My parents came back from a week long vacation in Mexico with presents for the kids as well as gifts for my wife and I. There were assorted T-shirts, maracas, loose pesos, and neatly folded trouble lurking within the luggage.
Approximately one week prior, the following transpired…
My Dad: What would you like for me to bring back for you from Mexico?
My Daughter: It doesn’t matter to me. I’m sure it will be wonderful and it’s the thought that counts. (She is a giving and caring girl who knows that taking an adult approach to small presents could pay off big later for the Birthday and Christmas gift bonanza)
My Boy: Optimus Prime (And the boy looked at his Grandpa with the steely gaze of Clint Eastwood looking for A Fistful of Dollars.)
My parents were whisked away to a magical land were the food was spicy, the soda too sweet, and the booze was just right. They returned to tell us fantastic tales about getting lost, the Spanish version of CNN, and 4 foot iguanas that freely walked down the road. And they came bearing gifts.
My Dad: We brought back presents! (He hands each child a T-shirt and a set of maracas.)
My Daughter: It’s just what I wanted! Oh thank you! (Well played young Julia who turns 8 at the end of the week.)
My Boy: (Looking for an uncomfortable amount of time at the T-Shirt like it was toy kryptonite.)
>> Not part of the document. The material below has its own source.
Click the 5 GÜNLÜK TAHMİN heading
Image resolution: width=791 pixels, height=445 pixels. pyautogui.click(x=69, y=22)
Me: Isn’t that a nice T-Shirt? Say thank you. (I find it best to use prompts when either child is silent for too long. The same methodology applies to trying to calm any wild animal with an “Easy Boy” reference.)
The Boy: No. I asked for Optimus Prime and this is not Optimus Prime! If he brought home an Iguana that would have been cool too! And I don’t like T-shirts!
Me: Say thank you.
The Boy: I’m going to my room! (Storming off and slamming the door as only a 4 year old can while looking like a 40 year old who just got downsized.)
Was the girl better behaved than the boy? Should we be more appreciative of what we have instead of what we want? Should we buy toys from our neighbors to the south to encourage free trade? The answer of course is yes (unless you are in the 1% who doesn’t believe in that sort of thing) but the true fault lies in the gift giver who broke the three most fundamental rules of giving kids gifts.
1. If you ask and they answer under $20.00, it’s go time.
2. Surprise gifts are always the best return on investment. A SpongeBob pencil eraser can make you a hero for the day.
3. Big Iguanas are the unwinnable situation that even Kirk could not defeat. The Kobayashi Maru test was never designed to account for a 4 year old who wants a miniature dinosaur. Do not ever bring up iguana ownership in any parental conversation.
Don’t ask, don’t tell, and stay away from iguanas. It’s a crappy social policy, but it works wonders when you’re forced into battle at Toys R Us.